■ Problem requirements:
Render each line of the rows below as a JSON list of strings, one string per line, skipping blank lines and leaving out the pictures.

^^^^^^^^

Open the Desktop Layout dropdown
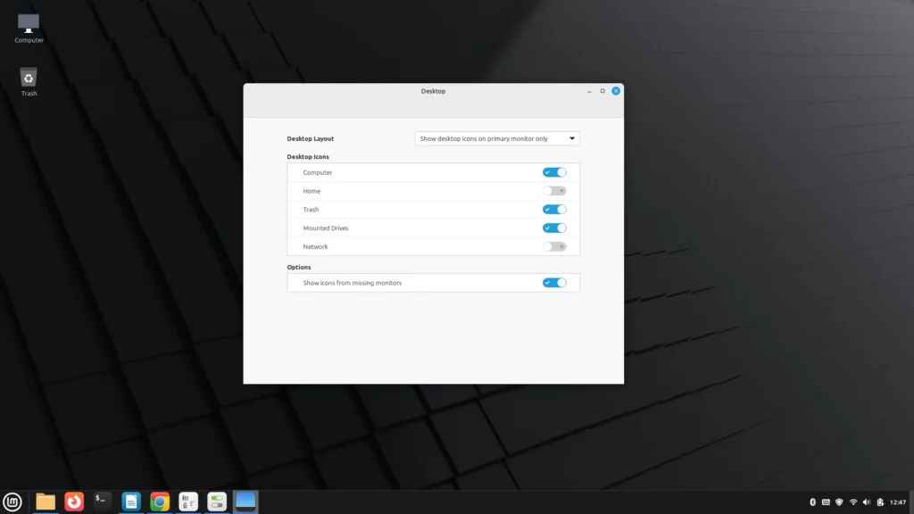 (496, 138)
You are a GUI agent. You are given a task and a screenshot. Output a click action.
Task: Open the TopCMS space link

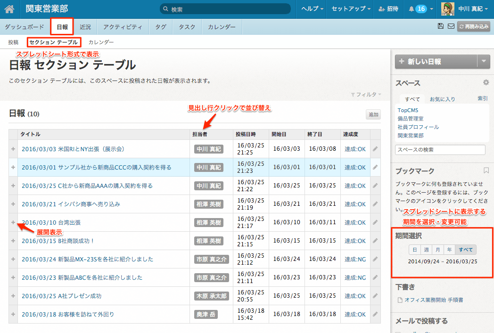pyautogui.click(x=408, y=110)
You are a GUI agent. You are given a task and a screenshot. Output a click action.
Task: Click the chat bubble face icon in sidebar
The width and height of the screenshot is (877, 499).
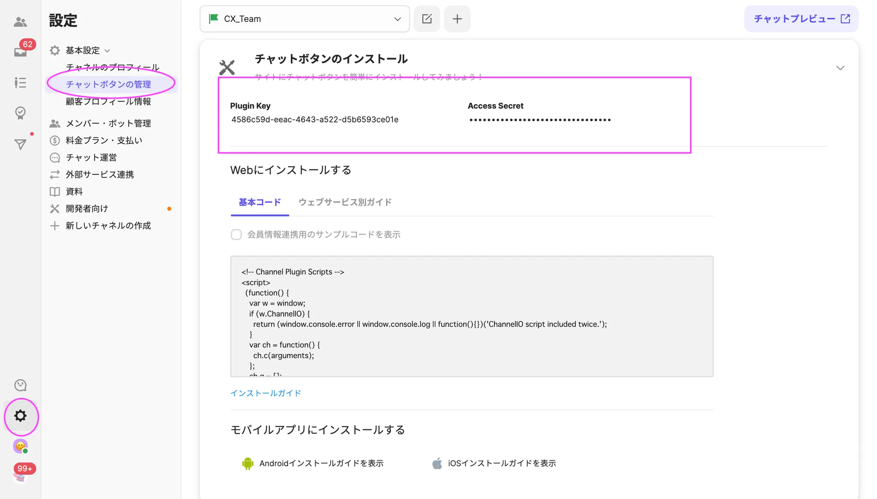click(20, 385)
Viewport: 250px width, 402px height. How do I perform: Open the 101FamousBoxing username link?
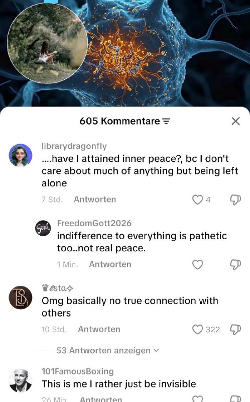pos(78,371)
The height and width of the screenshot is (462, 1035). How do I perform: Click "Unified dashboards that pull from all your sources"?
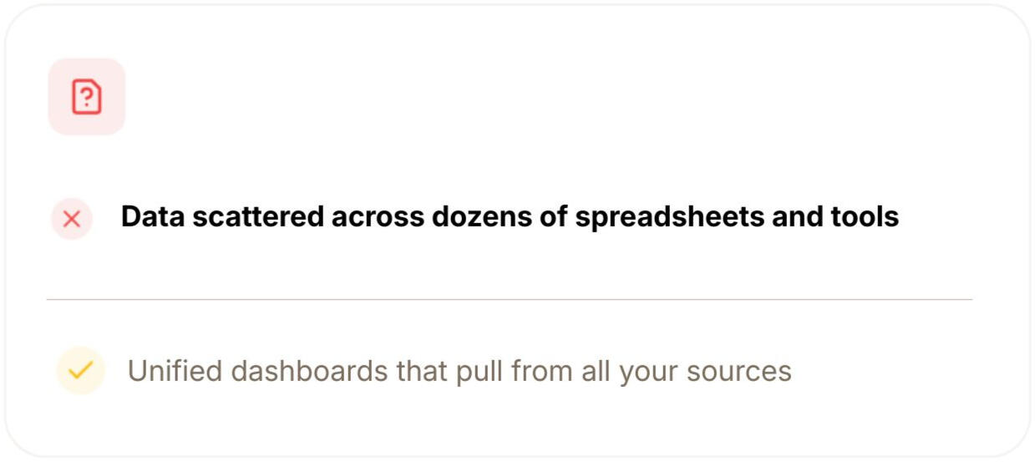(459, 371)
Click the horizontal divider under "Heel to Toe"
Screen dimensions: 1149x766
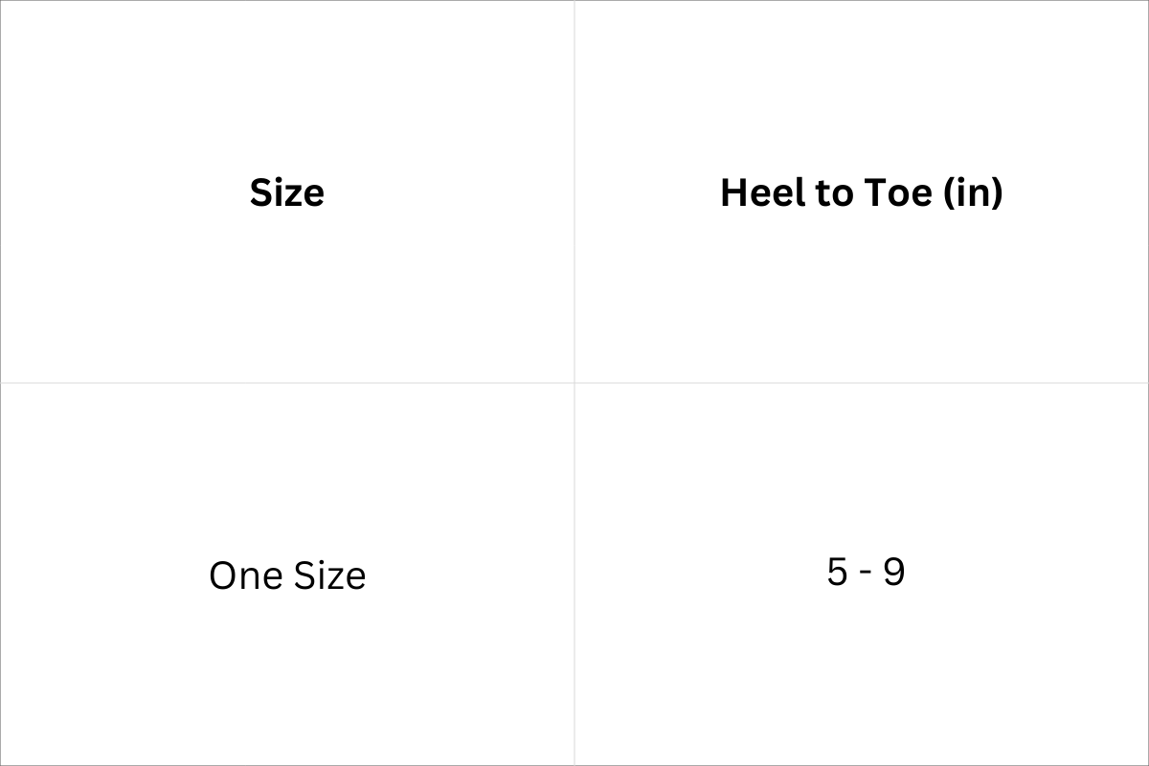pyautogui.click(x=862, y=383)
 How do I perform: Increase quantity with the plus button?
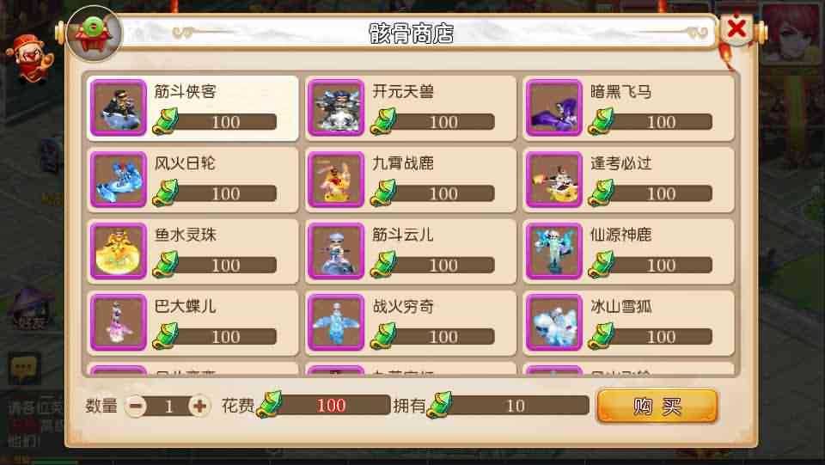coord(199,406)
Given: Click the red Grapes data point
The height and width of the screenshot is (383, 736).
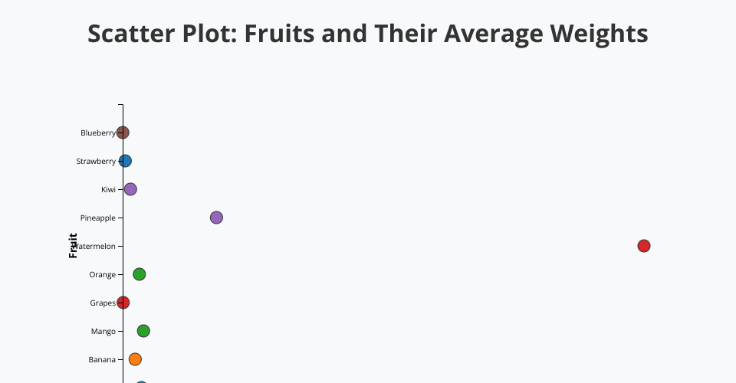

^^^^^^^^

■ Result of this exercise:
[
  "Open the Desktop Layout dropdown",
  " (496, 138)",
  "You are a GUI agent. You are given a task and a screenshot. Output a click action.",
  "Task: Open the TopCMS space link",
  "pyautogui.click(x=408, y=110)",
  "You are a GUI agent. You are given a task and a screenshot. Output a click action.",
  "Task: Click the chat bubble face icon in sidebar",
  "The width and height of the screenshot is (877, 499).",
  "click(20, 385)",
  "Viewport: 250px width, 402px height. How do I perform: Open the 101FamousBoxing username link?",
  "pos(78,371)",
  "The height and width of the screenshot is (462, 1035). How do I perform: Click \"Unified dashboards that pull from all your sources\"?",
  "(459, 371)",
  "Click the horizontal divider under \"Heel to Toe\"",
  "Screen dimensions: 1149x766",
  "pyautogui.click(x=862, y=383)",
  " How do I perform: Increase quantity with the plus button?",
  "coord(199,406)",
  "Given: Click the red Grapes data point",
  "The height and width of the screenshot is (383, 736)."
]